Leaders in Connecticut, New Jersey and New York recently announced that travelers arriving from coronavirus hotspots will be required to quarantine for 14 days when they enter the area.

New York Gov. Andrew Cuomo noted that travelers will still be allowed to enter the state, but they must quarantine if they are coming from a state with a positive test rate higher than 10 per 100,000 residents or higher than a 10 percent test positivity rate over a seven-day rolling average.

Cuomo also signed an executive order making New York employees who voluntarily travel to high-risk states ineligible for the state's COVID-19 paid-sick-leave benefits—though there is an exception when an employer requires the travel.

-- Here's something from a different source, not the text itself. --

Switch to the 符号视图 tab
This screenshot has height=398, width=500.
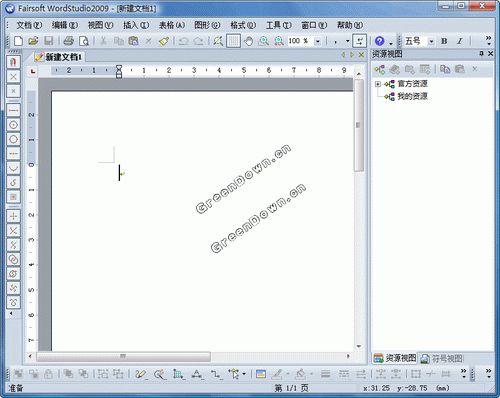[442, 358]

"If we are going to maintain the progress we've seen, we need everyone to take personal responsibility—that's why I'm issuing an executive order that says any New York employee who voluntarily travels to a high-risk state will not be eligible for the COVID protections we created under paid sick leave," he said.

We've rounded up resources and articles from SHRM Online and other trusted outlets on the news.

SHRM Resource Spotlight
Coronavirus and COVID-19

Hotspots May Change

New York was once the epicenter of new coronavirus cases in the U.S., but as the number of new cases in the state declined, Cuomo joined the governors of neighboring Connecticut and New Jersey to require that travelers from high-risk states quarantine for 14 days. Currently, those states include Alabama, Arkansas, Arizona, Florida, North Carolina, South Carolina, Washington, Utah and Texas—though the list will be updated daily. Each state will be responsible for enforcing its own mandate. In New York, travelers who violate the rules could be ordered by a judge to quarantine and face fines, including $2,000 for the first violation and up to $10,000 if the person causes harm by failing to comply.

(NPR)

Eligibility for New York Paid-Sick-Leave Benefits

Effective June 25, New York workers will be ineligible for benefits under the state's COVID-19 paid-sick-leave law if they engage in nonessential travel to high-risk states. The limitation doesn't apply if employees are traveling for work or at their employer's request. The new restrictions mirror existing provisions that make New York workers ineligible for paid sick leave if they travel to a country with a level-two or level-three travel health notice from the U.S. Centers for Disease Control and Prevention.

(New York State)

States and Cities Mandate Paid Sick Leave as Pandemic Continues

In addition to federal emergency paid-leave laws, employers should be aware of state and local paid-sick-leave mandates related to the coronavirus pandemic. In addition to New York, states such as California and Colorado have specific requirements for coronavirus-related paid sick leave and allowable uses. Some cities, such as Los Angeles and San Francisco, are also adding emergency protections for sick or quarantined workers. 

(SHRM Online)

[Looking for state-specific information? See State & Local Updates]

Companies Offer Expanded Paid Leave

While the expansion of paid leave has been widely viewed in the C-suite as a robust talent-recruiting tool, it's also increasingly seen as the right thing to do amid the coronavirus pandemic. As the nation came to grips with COVID-19 and its effects on the workplace, companies large and small re-examined and revamped their leave policies amid significant labor market turmoil. Alight Solutions, a business process outsourcing company in Lincolnshire, Ill., reported that 47 percent of the 246 employers it surveyed implemented or have started to implement an extended sick-leave or paid-time-off policy. Another 11 percent were considering such an expansion.

(SHRM Online)

Contact Tracing for Employers

After learning that one or more employees have been diagnosed with COVID-19, companies should act quickly to identify and notify any co-workers who might have been exposed during the infectious period. The worksite investigation, which is generally conducted by HR, is a narrower version of the contact tracing that public health officials are gearing up to do on a massive scale to contain the spread of the coronavirus as the economy reopens. Employers should be careful to maintain confidentiality and also avoid alarming the entire workforce, legal and HR experts said.